Results. Median OS was longer in Cohort B than in Cohort A [23.0 months vs.15.0, adjusted hazard ratio (HR), 0.75]. Secondary outcomes were also better; PFS of 14.0 months vs. 9.8 in the earlier period (HR, 0.75) and metastatectomy rate of 8.1% versus 3.9%. The longer OS in Cohort B was preserved even after controlling for latter-line epidermal growth factor receptor (EGFR) inhibitor use (HR = 0.77).
Conclusion. In this analysis, OS, PFS and metastatectomy rates of first-line treatment of mCRC were significantly higher in the later period of the study. These results, derived from ‘real-life’ practice, suggest that the use of bevacizumab, among other alterations in the clinical management of mCRC between the two periods, might have had a significant contribution to these outcomes, and may therefore support the current practice of adding bevacizumab to first-line treatment of mCRC.
Bevacizumab (Avastin®; Genentech, Inc, South San Francisco, CA, USA), a recombinant humanized monoclonal antibody, targets the vascular endothelial growth factor (VEGF) and acts as an angiogenesis inhibitor.
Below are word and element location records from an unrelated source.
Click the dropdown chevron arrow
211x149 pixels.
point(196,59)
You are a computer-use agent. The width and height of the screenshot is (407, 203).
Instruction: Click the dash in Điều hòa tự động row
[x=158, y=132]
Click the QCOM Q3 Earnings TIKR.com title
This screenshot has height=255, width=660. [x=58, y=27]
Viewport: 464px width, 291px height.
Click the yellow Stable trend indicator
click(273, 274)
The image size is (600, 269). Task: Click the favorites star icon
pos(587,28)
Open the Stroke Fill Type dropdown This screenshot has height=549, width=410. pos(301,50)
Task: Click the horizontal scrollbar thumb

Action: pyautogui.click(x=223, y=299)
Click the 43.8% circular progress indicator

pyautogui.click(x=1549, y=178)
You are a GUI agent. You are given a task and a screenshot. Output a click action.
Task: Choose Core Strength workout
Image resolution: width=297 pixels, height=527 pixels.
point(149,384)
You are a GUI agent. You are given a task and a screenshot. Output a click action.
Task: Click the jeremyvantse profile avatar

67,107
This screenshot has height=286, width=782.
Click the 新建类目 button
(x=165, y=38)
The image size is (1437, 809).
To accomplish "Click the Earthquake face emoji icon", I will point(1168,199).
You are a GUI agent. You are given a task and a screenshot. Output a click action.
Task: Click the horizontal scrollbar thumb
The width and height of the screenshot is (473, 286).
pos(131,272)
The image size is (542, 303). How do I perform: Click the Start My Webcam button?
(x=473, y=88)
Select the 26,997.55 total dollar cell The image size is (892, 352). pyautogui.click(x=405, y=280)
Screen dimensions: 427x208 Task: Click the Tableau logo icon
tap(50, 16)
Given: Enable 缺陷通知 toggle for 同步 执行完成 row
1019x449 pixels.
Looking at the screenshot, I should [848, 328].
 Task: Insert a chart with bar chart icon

Bevacizumab received its initial approval by the US Food and Drug Administration (FDA) in 2004, to be prescribed in combination with 5-fluorouracil-based chemotherapy for first-line treatment of metastatic colorectal cancer (mCRC). Bevacizumab regulatory approval was based on the results of the pivotal AVF2107 phase III trial [Citation1] in which 813 previously untreated patients were randomized to bolus 5-fluorouracil (5FU)/Leucovorin (LV) and irinotecan (the IFL regimen) plus placebo or IFL plus bevacizumab. Median overall survival (OS) improved from 15.6 to 20.3 months [Hazard ratio (HR) 0.66, p < 0.001], median progression-free survival (PFS) improved from 6.2 to 10.6 months (HR 0.54, p < 0.001) and overall response rate (ORR) from 34.8% to 44.8% (p = 0.004).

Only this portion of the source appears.